**Provided passage:**
Maybe a silly question, but do any of these deals include road tax or servicing?


----------



## W7 PMC (May 6, 2002)

benbuhagiar said:


> Maybe a silly question, but do any of these deals include road tax or servicing?


They should include RFL for the full hire period but won't include Servicing.

Not double checked but i would expect both shortlisted cars to have variable servicing & thus in the time i'd have it the worst it would need is on oil change (this was the case with my current A8). Tyres may need a set over the same time but this wasn't the case with my A8 as the rubber still has plenty left.


----------



## W7 PMC (May 6, 2002)

Narrowed the choice down to the F10 M5 & E63 AMG so just arranging test drives now.

Hadn't realised the M5 has just had a slight upgrade with the new LCi variant now being available. Not managed to work out what the upgrades/enhancements are but hope to rectify that later


----------



## W7 PMC (May 6, 2002)

The E63 deals have vanished so that's been removed as a choice :?

Looking to strike a deal on a new F10 M5 in the next few days. Will float the quote passed Audi to see if they've anything comparable, but i suspect my next car with be a Bimmer.


----------



## benbuhagiar (Mar 16, 2013)

W7 PMC said:


> The E63 deals have vanished so that's been removed as a choice :?
> 
> Looking to strike a deal on a new F10 M5 in the next few days. Will float the quote passed Audi to see if they've anything comparable, but i suspect my next car with be a Bimmer.


You make it sound like a poor choice haha. The M5 looks amazing! Enjoy


----------



## V6RUL (May 28, 2009)

**Work to do:**
Print the part of the car forum thread that starts with "Not double checked" and goes on through "has plenty left.", word for word.

**Material provided:**
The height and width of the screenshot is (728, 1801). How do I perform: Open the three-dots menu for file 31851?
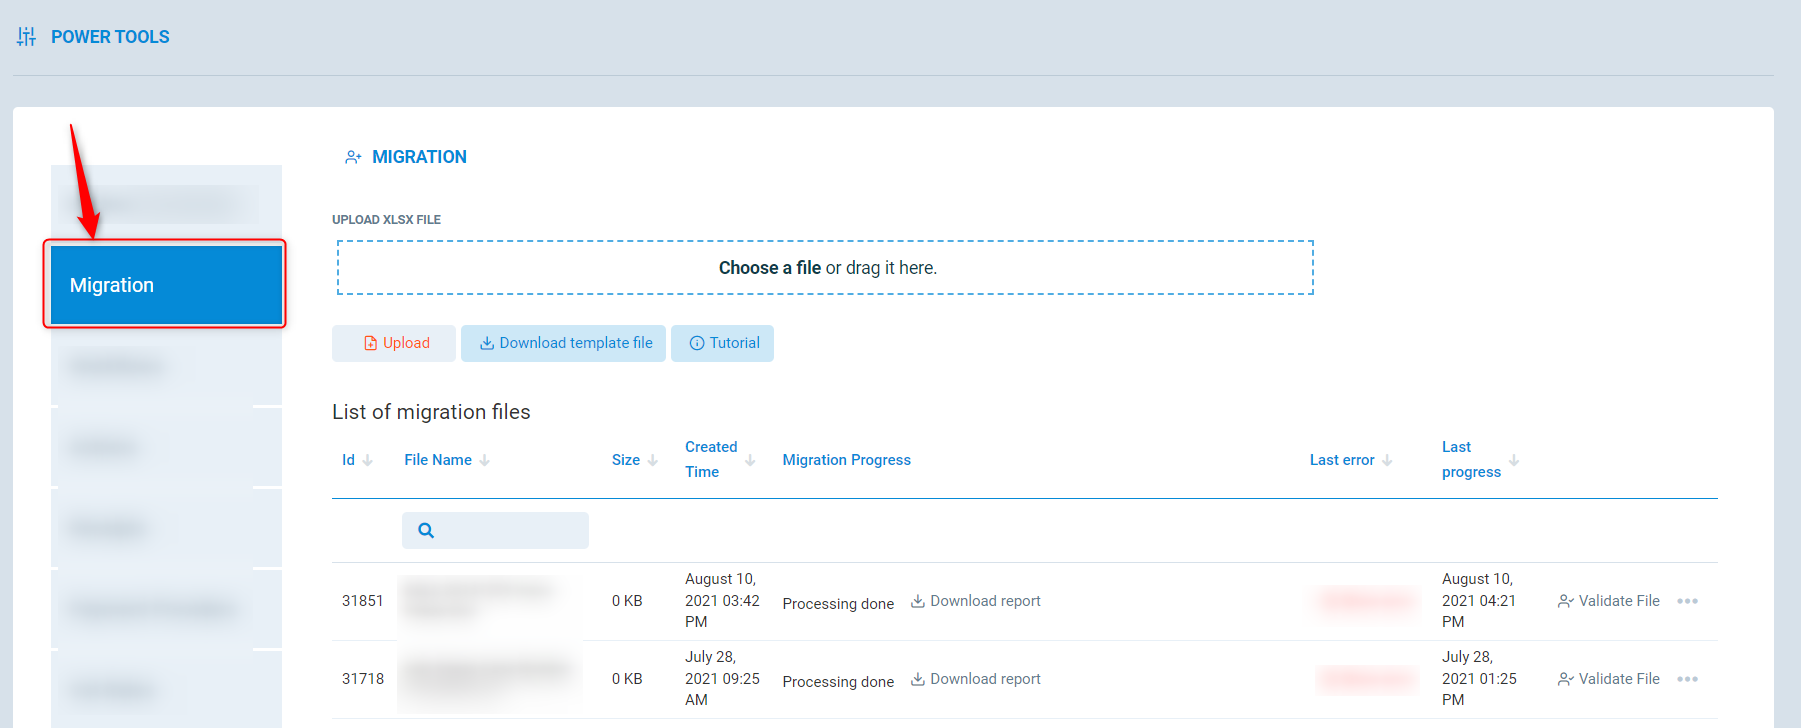click(1687, 601)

**Task answer:**
Not double checked but i would expect both shortlisted cars to have variable servicing & thus in the time i'd have it the worst it would need is on oil change (this was the case with my current A8). Tyres may need a set over the same time but this wasn't the case with my A8 as the rubber still has plenty left.